Baldur’s Gate 3 dostało mini-prequel. Fani rozwiązują morderstwo
Demokratyczne śledztwo.
Pełna wersja Baldur’s Gate 3 ukaże się w sierpniu, więc studio Larian zagęszcza akcję marketingową. Jednym z interesujących pomysłów jest gra przeglądarkowa, w ramach której gracze rozwiązują zagadkę morderstwa.
„Krew w Baldur’s Gate” dostępna jest za darmo dla w wszystkich zainteresowanych, choć należy posiadać konto, jeśli chcemy popchnąć akcję do przodu. To właśnie gracze - za pomocą głosowania - decydują bowiem, w jakim kierunku podąży śledztwo i jakie lokacje w mieście odwiedzimy.
Mamy nawet ekwipunek (na razie pusty), a obecnie trwa wybór, czy wybierzemy się na nabrzeże rybaków, by przepytać właściciela jednej z łodzi, czy też podejdziemy do pana stojącego w Alejce Admirała. Ten drugi jest bardziej podejrzany, więc to na pewno „zmyłka” i facet nic nie wie - prosimy o głosowanie na rybaka.
Akcja toczy się w 1477 roku, a więc piętnaście lat przed wydarzeniami z „właściwego” Baldur’s Gate 3. Rozwiązujemy brutalne morderstwo elfa nadzianego na kotwicę i porzuconego na jednym z placów miasta.
„Blood in Baldur's Gate to sieciowa gra RPG napędzana przez społeczność” - opisują sami twórcy.
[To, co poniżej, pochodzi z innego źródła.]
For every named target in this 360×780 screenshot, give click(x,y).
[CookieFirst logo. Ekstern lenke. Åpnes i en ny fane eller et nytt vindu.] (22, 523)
Gracze muszą „połączyć siły i rozwiązać tę przerażającą zbrodnię w ciągu najbliższych trzech tygodni”. Jak można się domyślać, akcja płynie dość wolno - następny krok wykonamy wieczorem.
Pomysł z pewnością jest jednak intrygujący z na pewno zapada w pamięć bardziej niż kolejny trailer, a dodatkowo pomaga budować klimat świata, który odwiedzimy 31 sierpnia, na PC i PlayStation 5, gdy produkcja opuści program wczesnego dostępu.